After the end of the American Civil War (1861–1865), Green worked as a domestic servant.

In 1870, Green returned to Dorchester County, where he lived with his wife Catherine and 9 year old Frank Green. He was a member of the Delaware Conference of the Methodist Episcopal Church, where he focused on education. They settled in Baltimore in 1874. He co-founded and worked at the Centenary Biblical Institute (now Morgan State University). The school taught men to become ministers. The Greens were members of the Orchard Street United Methodist Church in Baltimore.

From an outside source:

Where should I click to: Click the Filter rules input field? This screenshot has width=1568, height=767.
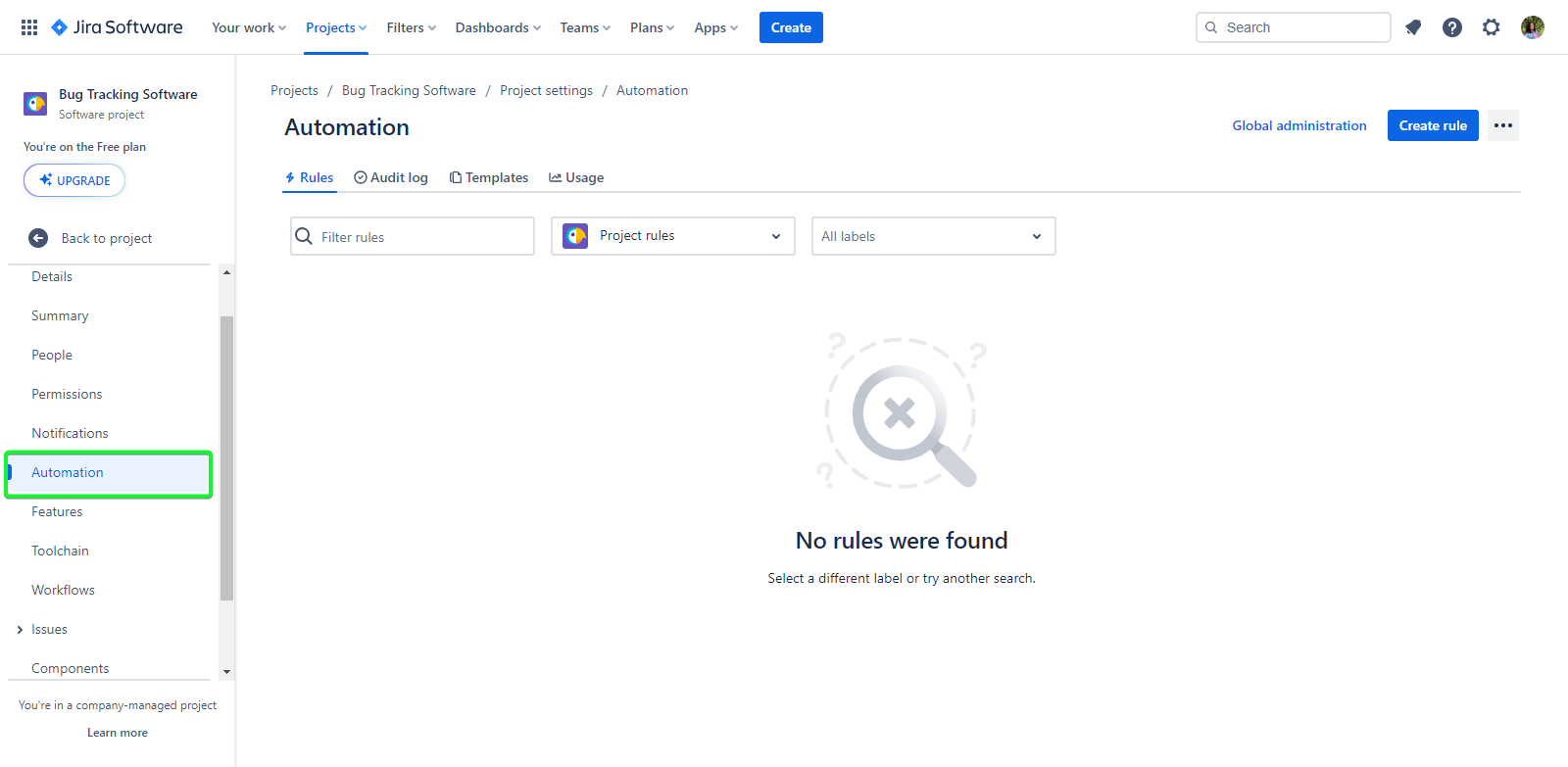[421, 237]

Green died in Baltimore on February 28, 1877. He was buried at South Baltimore Cemetery, the historic Mount Auburn Cemetery, Baltimore's oldest African-American cemetery.

==Legacy==
- In 2007, Faith United Methodist Church of East New Market received an Outstanding Project Heritage Award by the Heart of Chesapeake Country Heritage Areas of the Dorchester County Tourism Department. During their October Heritage Day in 2007, Green was portrayed in a play in which he was helped found of the Mt. Zion Methodist Church, now Faith United Methodist Church, and he as a trustee of the church. The play also depicted his imprisonment for having the Uncle Tom's Cabin book (following the escape of the Dover Eight). The play was written and produced by Barry O. Foreman, a local playwright.
- There is also a historical marker at the Faith United Methodist Church that relates the story of Green's life.
- An exhibit at the Dorchester County Courthouse in Cambridge, Maryland tells about how Green was tried and convicted for possessing a volume of Uncle Tom's Cabin.
- Nkeiru Okoye wrote the opera Harriet Tubman: When I Crossed that Line to Freedom which depicts Green as a character. It was first performed in 2014.